## Brief
Reproduce the material below with "coordinates" swapped for "pixel location" wherever it appears, leaving everything else untouched. Omit the pictures from your answer.

## Target pointing data
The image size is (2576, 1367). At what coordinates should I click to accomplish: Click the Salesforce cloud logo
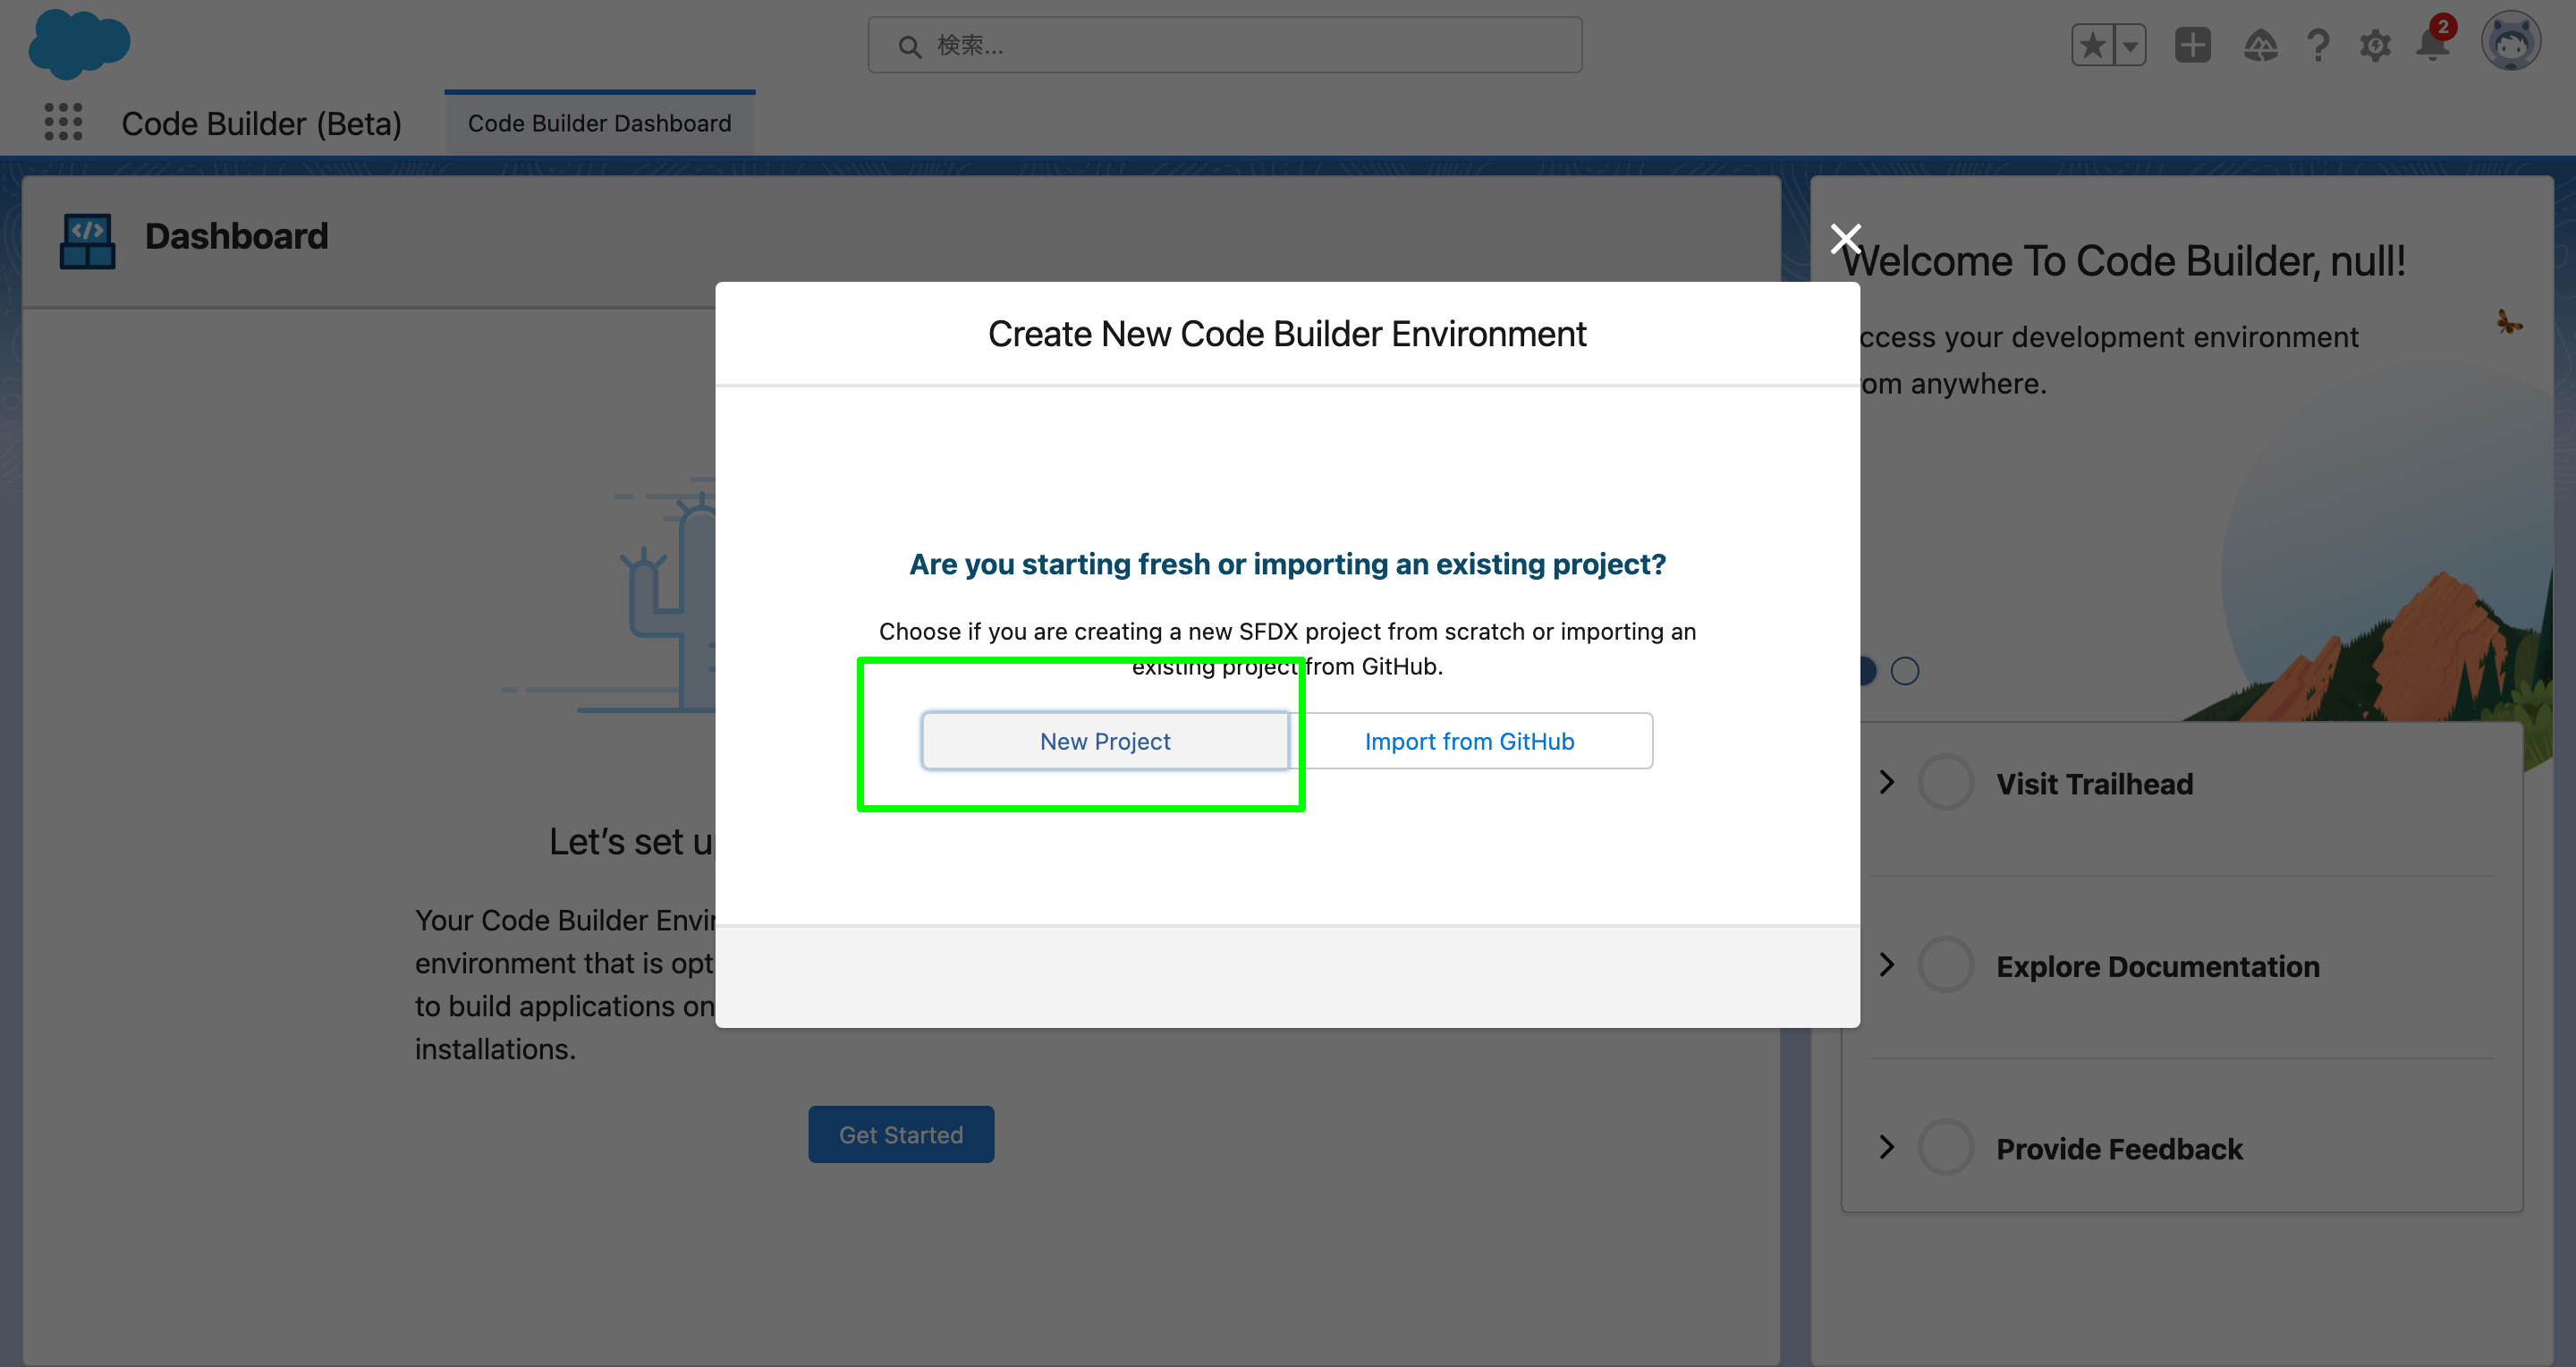tap(79, 44)
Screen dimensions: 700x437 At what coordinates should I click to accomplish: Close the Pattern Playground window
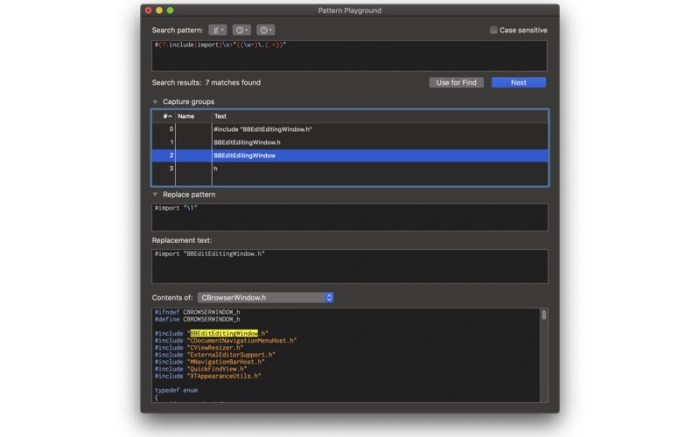click(149, 10)
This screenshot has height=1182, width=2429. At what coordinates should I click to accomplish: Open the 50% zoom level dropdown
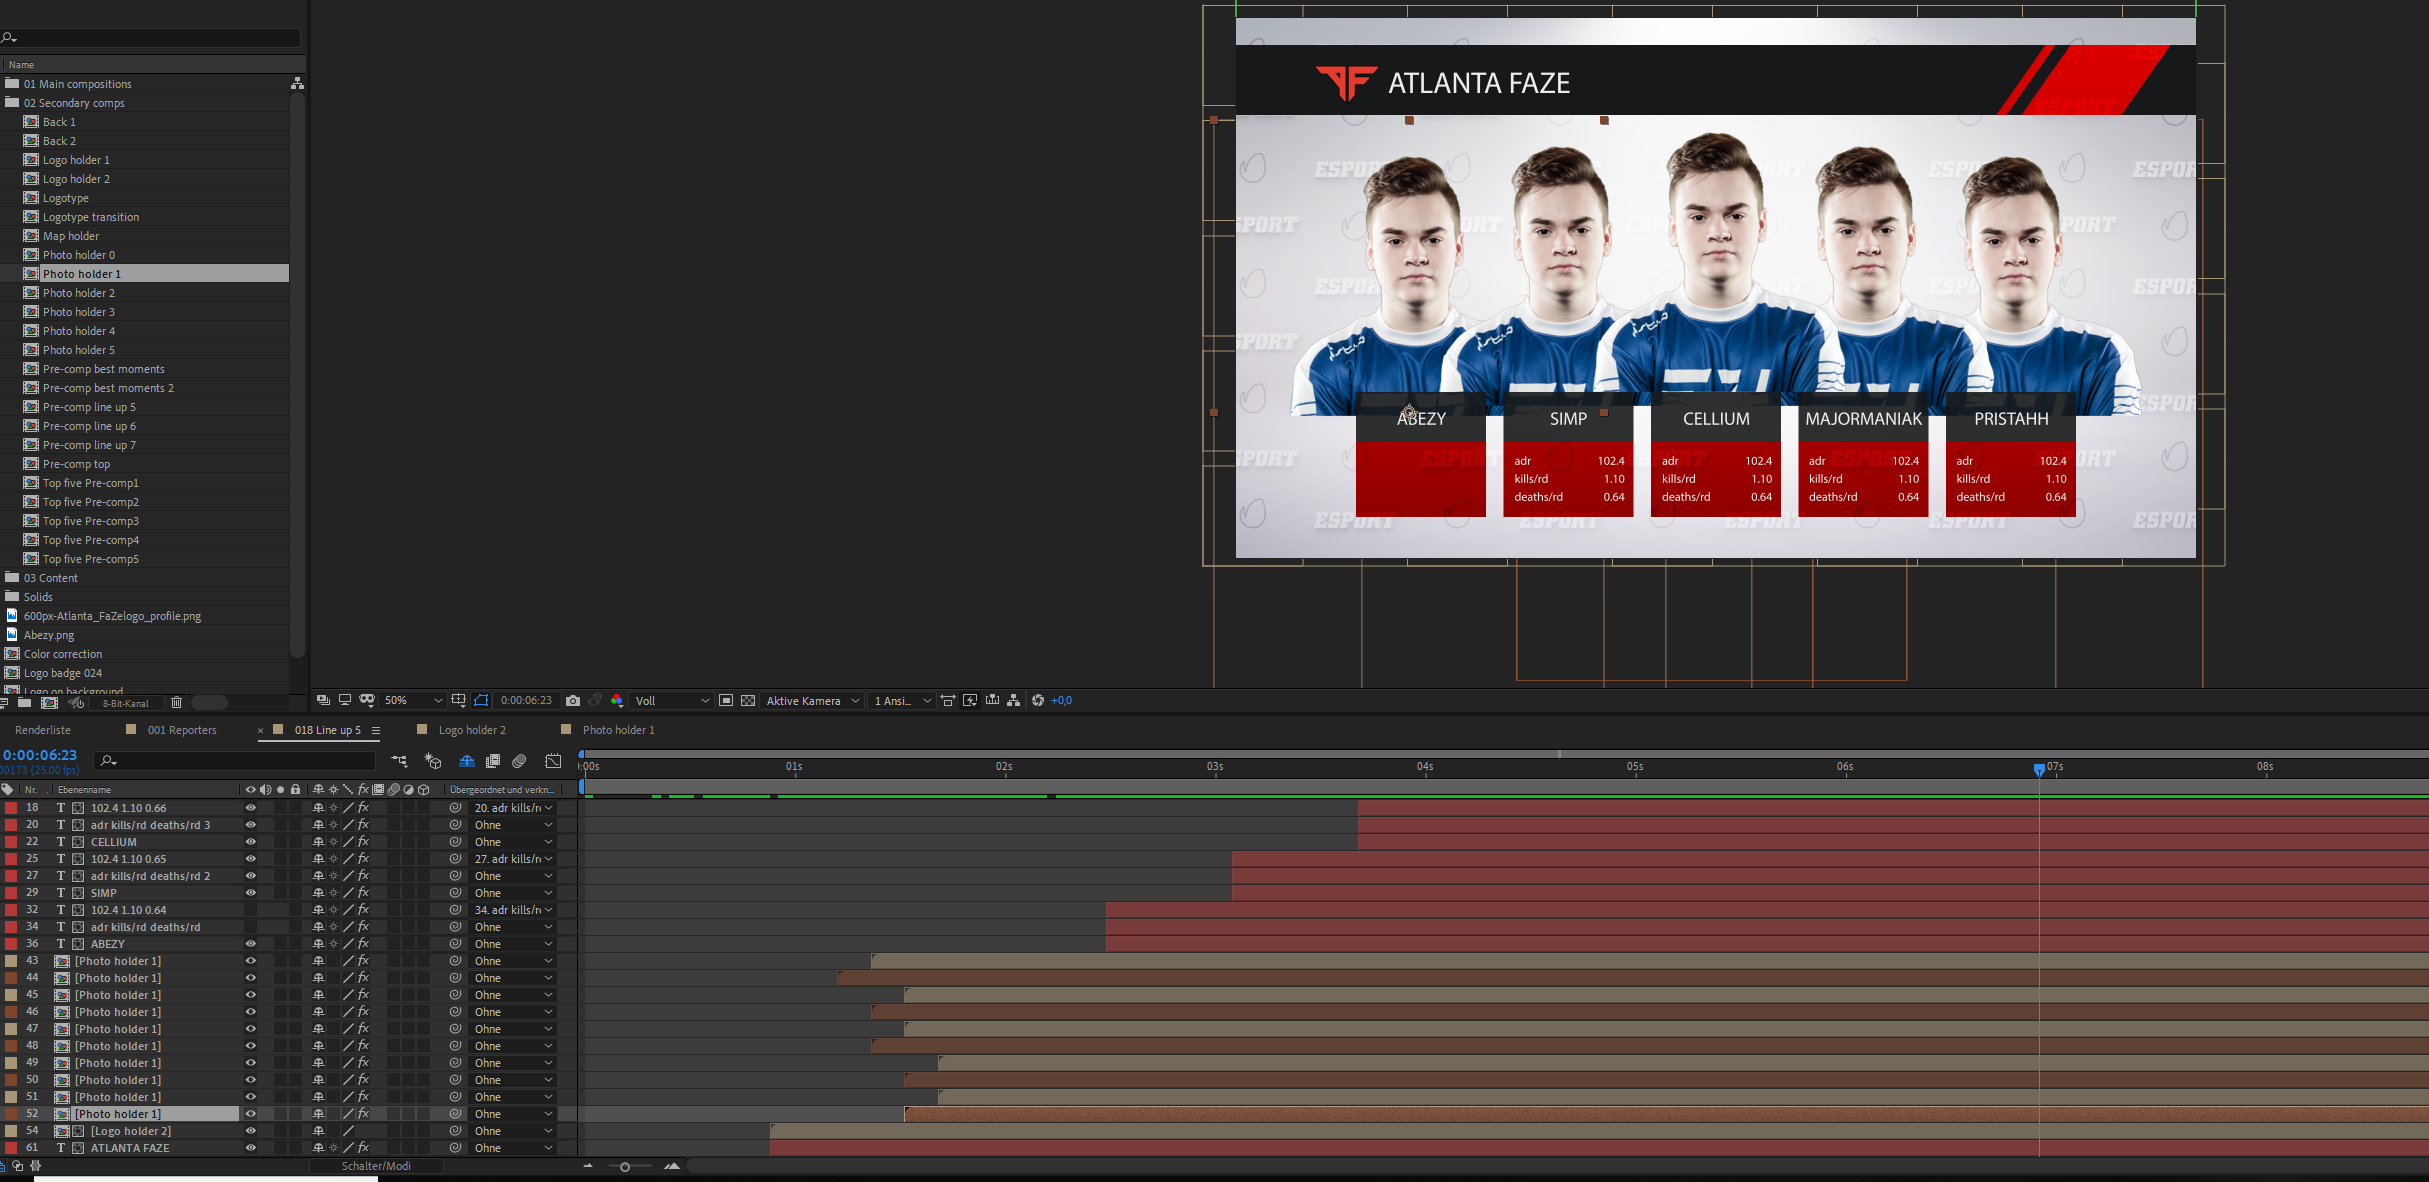[413, 701]
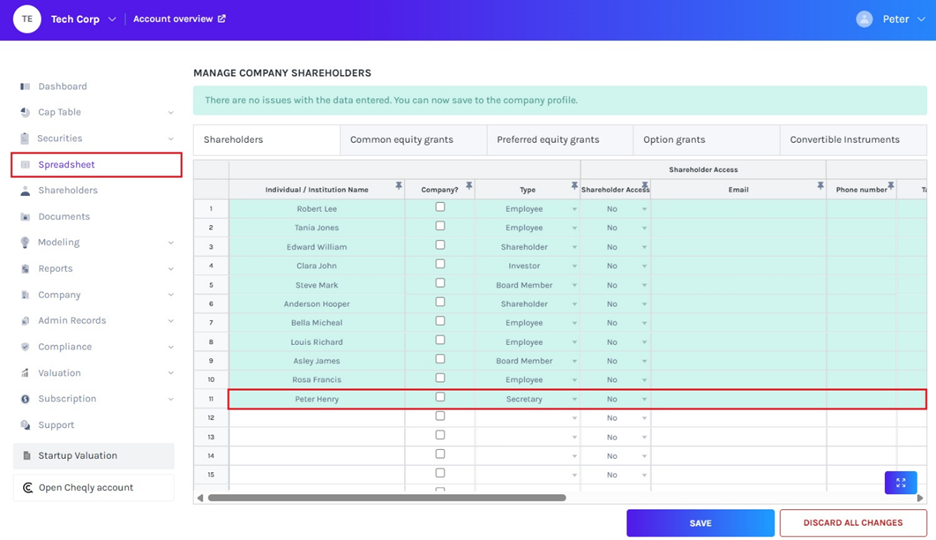
Task: Click the Dashboard sidebar icon
Action: point(25,87)
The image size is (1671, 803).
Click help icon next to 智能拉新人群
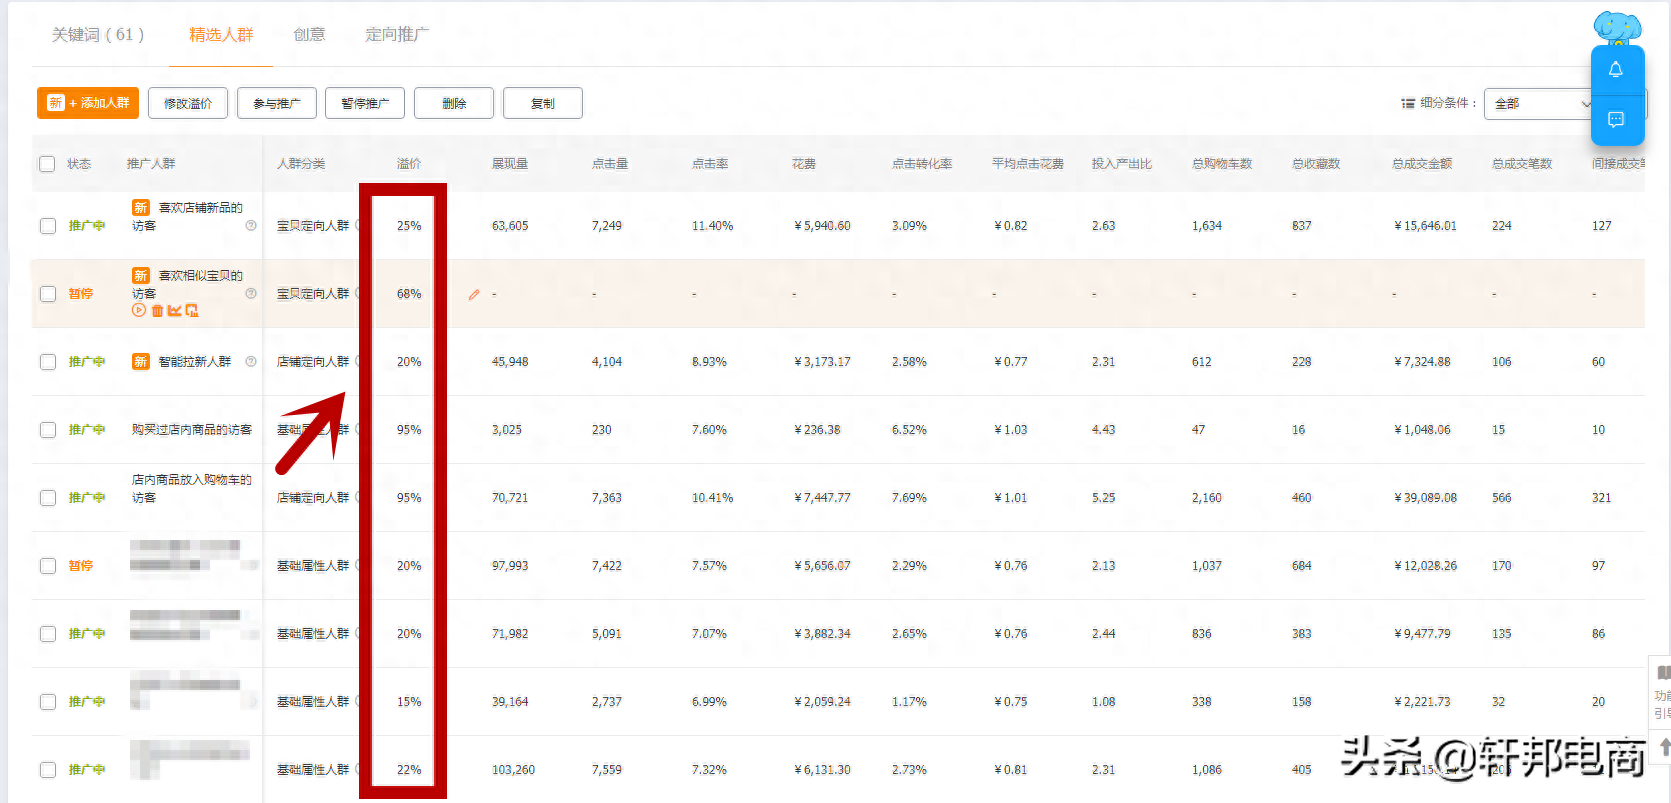click(x=251, y=362)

## Solution to the exercise
The image size is (2576, 1367). At what pixel location should I click to accomplish: Click the Salesforce cloud logo
tap(79, 44)
Screen dimensions: 700x437 At what pixel location should I click to accomplish: Close the Pattern Playground window
click(149, 10)
This screenshot has height=1182, width=2429. At what pixel location should I click to accomplish: Open the 50% zoom level dropdown
[413, 701]
Task: Click the Dashboard sidebar icon
Action: point(25,87)
The image size is (1671, 803).
Click help icon next to 智能拉新人群
click(x=251, y=362)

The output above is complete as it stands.